| Problem to work on |
In the data below, one line contains "Add to Cart (323, 796)" and a later one contains "Medical Billing Software (63, 1838)". Print both, with every line between them, exactly and alone.

| Task inputs |
*** Begin section ***

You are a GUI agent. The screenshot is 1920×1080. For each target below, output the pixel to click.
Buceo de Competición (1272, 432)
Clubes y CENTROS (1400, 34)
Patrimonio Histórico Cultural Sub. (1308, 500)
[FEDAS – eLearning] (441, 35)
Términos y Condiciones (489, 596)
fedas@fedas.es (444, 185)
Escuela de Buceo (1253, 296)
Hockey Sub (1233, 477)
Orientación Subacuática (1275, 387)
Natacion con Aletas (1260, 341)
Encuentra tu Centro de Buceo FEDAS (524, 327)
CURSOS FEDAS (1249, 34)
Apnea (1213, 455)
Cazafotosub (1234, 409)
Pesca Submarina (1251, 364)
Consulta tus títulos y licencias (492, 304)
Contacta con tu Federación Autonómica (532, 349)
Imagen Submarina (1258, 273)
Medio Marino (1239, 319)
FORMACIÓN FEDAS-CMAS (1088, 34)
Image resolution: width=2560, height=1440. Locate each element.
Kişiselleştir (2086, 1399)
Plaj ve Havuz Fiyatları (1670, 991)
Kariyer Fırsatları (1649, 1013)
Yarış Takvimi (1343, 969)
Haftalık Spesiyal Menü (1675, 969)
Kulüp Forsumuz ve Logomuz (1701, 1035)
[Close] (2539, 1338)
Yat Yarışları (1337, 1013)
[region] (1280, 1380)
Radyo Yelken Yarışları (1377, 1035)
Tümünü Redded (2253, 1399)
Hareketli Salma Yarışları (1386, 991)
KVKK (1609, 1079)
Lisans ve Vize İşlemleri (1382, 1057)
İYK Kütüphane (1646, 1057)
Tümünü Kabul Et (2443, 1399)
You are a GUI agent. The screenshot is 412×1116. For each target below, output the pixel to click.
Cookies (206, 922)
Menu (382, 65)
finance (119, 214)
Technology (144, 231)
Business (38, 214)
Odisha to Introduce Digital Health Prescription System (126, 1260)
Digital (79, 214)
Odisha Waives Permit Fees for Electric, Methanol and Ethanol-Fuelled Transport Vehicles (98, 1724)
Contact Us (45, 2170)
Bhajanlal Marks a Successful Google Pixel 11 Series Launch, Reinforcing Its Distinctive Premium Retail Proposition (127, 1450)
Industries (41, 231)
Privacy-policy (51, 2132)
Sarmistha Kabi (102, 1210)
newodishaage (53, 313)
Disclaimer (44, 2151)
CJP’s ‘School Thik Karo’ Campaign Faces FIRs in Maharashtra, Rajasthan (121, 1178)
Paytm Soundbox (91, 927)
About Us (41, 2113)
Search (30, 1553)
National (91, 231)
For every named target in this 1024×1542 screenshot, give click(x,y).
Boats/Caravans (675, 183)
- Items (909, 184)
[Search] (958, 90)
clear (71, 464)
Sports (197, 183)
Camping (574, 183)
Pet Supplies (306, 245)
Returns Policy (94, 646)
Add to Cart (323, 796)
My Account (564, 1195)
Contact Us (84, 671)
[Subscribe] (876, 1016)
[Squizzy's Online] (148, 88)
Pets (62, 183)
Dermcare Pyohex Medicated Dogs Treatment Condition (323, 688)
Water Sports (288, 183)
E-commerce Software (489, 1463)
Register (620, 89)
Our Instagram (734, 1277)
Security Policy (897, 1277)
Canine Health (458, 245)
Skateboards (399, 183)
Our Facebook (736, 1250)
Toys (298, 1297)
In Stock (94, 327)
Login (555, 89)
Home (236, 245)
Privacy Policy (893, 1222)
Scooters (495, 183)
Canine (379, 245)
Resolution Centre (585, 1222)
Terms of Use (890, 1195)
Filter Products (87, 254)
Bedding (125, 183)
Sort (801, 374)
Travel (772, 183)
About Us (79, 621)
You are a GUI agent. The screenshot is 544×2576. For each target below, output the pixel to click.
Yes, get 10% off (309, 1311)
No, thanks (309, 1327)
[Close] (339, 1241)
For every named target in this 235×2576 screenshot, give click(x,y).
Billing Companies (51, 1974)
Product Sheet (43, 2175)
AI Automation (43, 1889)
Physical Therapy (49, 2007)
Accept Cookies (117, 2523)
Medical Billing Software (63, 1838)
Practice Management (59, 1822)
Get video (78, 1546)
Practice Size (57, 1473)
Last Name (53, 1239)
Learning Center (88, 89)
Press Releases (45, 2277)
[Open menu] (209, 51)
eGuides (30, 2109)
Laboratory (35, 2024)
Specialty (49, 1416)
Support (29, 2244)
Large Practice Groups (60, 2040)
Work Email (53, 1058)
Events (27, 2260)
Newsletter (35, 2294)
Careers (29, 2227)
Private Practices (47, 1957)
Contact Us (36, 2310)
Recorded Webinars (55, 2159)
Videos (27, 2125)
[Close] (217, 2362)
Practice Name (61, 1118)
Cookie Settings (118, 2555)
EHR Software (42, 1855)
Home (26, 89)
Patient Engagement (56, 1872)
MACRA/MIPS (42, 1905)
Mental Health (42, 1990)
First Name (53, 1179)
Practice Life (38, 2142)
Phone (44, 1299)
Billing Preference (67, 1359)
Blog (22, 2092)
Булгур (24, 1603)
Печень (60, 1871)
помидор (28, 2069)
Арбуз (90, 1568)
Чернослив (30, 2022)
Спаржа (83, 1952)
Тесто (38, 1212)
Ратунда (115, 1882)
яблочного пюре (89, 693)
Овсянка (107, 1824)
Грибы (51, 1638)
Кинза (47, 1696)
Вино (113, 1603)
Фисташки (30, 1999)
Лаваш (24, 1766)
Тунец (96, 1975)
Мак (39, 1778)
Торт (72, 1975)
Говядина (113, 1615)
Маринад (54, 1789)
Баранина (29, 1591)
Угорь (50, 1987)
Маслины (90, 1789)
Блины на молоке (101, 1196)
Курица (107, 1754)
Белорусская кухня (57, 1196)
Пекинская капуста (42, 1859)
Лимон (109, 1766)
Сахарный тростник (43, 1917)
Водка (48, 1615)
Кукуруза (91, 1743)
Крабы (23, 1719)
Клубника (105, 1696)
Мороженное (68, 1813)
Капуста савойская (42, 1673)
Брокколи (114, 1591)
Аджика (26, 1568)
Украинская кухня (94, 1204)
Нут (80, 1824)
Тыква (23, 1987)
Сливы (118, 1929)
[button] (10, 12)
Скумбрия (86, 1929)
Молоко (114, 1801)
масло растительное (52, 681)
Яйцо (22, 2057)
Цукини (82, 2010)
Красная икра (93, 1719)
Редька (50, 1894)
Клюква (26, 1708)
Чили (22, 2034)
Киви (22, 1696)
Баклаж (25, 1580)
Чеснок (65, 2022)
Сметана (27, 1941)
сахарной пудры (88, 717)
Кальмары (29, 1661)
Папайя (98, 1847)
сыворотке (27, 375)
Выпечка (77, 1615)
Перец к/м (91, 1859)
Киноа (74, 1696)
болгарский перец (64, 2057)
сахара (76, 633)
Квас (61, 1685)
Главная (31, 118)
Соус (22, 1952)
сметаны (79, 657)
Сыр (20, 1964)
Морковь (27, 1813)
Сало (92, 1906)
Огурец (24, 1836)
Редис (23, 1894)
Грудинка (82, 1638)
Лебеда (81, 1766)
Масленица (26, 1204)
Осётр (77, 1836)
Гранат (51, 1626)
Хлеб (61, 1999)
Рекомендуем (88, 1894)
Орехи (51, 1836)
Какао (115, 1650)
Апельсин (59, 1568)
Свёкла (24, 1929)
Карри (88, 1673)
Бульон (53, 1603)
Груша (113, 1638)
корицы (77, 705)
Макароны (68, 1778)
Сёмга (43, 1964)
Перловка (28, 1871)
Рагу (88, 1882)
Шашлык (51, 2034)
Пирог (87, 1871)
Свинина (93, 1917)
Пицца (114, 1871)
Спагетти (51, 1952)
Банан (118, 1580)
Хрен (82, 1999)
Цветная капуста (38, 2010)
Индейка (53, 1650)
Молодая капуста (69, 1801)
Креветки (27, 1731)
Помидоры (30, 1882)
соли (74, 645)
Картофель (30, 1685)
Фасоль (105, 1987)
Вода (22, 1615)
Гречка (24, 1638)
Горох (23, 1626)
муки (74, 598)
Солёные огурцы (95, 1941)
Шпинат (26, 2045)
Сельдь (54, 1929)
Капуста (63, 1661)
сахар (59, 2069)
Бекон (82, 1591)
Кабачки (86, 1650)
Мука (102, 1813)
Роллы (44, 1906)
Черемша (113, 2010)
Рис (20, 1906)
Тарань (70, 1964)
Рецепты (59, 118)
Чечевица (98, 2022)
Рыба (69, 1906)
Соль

*** End section ***

| Written response |
Add to Cart (323, 796)
My Account (564, 1195)
Contact Us (84, 671)
[Subscribe] (876, 1016)
[Squizzy's Online] (148, 88)
Pets (62, 183)
Dermcare Pyohex Medicated Dogs Treatment Condition (323, 688)
Water Sports (288, 183)
E-commerce Software (489, 1463)
Register (620, 89)
Our Instagram (734, 1277)
Security Policy (897, 1277)
Canine Health (458, 245)
Skateboards (399, 183)
Our Facebook (736, 1250)
Toys (298, 1297)
In Stock (94, 327)
Login (555, 89)
Home (236, 245)
Privacy Policy (893, 1222)
Scooters (495, 183)
Canine (379, 245)
Resolution Centre (585, 1222)
Terms of Use (890, 1195)
Filter Products (87, 254)
Bedding (125, 183)
Sort (801, 374)
Travel (772, 183)
About Us (79, 621)
You are a GUI agent. The screenshot is 544×2576. For each target below, output the pixel to click.
Yes, get 10% off (309, 1311)
No, thanks (309, 1327)
[Close] (339, 1241)
For every named target in this 235×2576 screenshot, give click(x,y).
Billing Companies (51, 1974)
Product Sheet (43, 2175)
AI Automation (43, 1889)
Physical Therapy (49, 2007)
Accept Cookies (117, 2523)
Medical Billing Software (63, 1838)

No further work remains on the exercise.